The fifth pitch looked like real climbing again, with a relatively clean crack up to a roof, crossing a river of frozen mud midstream. Steve found some excitement above the roof, burying a big hook and tying off a mud curtain to pass one tricky section. From the beautiful bivy ledge atop the fifth pitch, it should have been smooth sailing to the top. It was just after 3 p.m., and we felt like we had plenty of time to get to the summit and down before dark. But we had neglected to bring a topo or route description. I remembered a "tension traverse," and it seemed obvious from the belay ledge that this must go right, into another chimney that seemed to lead to the big ledge system just below the summit. When I got to the chimney, I found that, despite two old fixed pins, this line obviously had seen very little traffic. Cakes of mud guarded the holds, and the bulging wide crack threw me off balance. I hung from the upper pin, about 25 feet below an obvious crack that would gain the ledge. I whined and moaned a bit, and below me Steve silently pondered a bivy on the ledge he was standing upon. Finding no alternatives, I started free climbing, burying my hands in the dry mud for purchase and trying to wedge as much of my body as I could into the shallow chimney. Commitment yielded success, and soon I was up on the good ledge below the final easy chimney. (The real route goes left on good rock—5.8 A1. Oh well.) Steve came up and quickly led through to the summit, and minutes later I joined him. I added our names to the register, which is poorly protected and a bit soggy in an open container under a few rocks. (A pity, because it's obviously jammed with history—at least 30 or 40 pages of names.) The view was stunning in the gloaming, but we were not inclined to linger.
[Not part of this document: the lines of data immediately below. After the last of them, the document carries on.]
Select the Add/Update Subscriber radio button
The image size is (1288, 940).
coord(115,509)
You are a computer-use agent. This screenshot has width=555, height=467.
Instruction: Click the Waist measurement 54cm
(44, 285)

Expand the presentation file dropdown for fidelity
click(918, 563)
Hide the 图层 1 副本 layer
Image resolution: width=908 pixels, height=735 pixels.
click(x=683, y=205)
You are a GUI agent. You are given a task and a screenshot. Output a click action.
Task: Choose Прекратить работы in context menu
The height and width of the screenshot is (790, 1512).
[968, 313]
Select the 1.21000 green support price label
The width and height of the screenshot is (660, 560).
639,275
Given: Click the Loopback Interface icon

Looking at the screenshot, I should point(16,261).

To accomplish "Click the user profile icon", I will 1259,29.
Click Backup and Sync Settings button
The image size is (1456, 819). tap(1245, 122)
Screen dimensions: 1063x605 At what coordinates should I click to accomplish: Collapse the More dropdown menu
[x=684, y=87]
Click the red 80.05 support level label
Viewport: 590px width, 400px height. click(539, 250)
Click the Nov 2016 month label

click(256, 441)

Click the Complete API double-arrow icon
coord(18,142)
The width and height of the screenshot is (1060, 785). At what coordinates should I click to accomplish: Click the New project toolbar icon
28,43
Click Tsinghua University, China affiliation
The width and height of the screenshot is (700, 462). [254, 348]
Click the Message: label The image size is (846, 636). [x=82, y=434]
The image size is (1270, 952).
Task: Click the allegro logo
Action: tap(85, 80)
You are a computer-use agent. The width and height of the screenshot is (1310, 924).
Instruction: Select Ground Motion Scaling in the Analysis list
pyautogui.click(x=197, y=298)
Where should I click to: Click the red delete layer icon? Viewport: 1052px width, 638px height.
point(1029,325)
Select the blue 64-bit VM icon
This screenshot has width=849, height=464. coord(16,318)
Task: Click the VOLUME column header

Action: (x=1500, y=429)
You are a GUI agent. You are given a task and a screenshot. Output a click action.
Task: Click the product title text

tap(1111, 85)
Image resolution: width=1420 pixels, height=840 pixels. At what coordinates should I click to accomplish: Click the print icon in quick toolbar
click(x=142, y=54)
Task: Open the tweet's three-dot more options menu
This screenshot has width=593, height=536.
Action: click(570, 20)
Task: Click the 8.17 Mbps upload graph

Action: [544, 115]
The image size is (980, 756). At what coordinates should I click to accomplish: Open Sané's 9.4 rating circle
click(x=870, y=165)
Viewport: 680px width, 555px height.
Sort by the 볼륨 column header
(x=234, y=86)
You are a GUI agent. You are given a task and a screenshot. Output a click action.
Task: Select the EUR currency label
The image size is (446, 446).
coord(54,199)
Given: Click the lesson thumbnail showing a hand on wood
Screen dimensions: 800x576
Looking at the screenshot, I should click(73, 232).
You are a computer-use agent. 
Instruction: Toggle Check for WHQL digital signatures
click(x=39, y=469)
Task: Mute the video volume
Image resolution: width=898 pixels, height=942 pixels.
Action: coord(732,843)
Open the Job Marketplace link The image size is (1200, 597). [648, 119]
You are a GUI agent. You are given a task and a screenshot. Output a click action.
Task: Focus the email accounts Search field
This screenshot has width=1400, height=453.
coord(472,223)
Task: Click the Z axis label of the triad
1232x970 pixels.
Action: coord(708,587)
With the sun disappearing below the horizon, we started down immediately. Fortunately, rapping the route went extremely smoothly. The sky glowed bright red in the west as we set up the final rappels, and we didn't need the headlamps until we were coiling the ropes on the ground. The walk out, while painful, was infinitely more enjoyable than a night up on the tower would have been if I had to retreat from my off-route excursion on the sixth pitch or if we had hung up a rope during the rappels.

What a route! The Sundevil is not technically extreme, but it requires a full repertoire of desert climbing skills and it offers up just the right level of spice. I'm grateful to Steve for being such a good partner—our first big route together, and one to remember!

1 comment:

Anonymous said...

Great job on the Sundevil, Dougald and Steve!

You should have taken down the register, copied it, and then done World's End next weekend to put it back!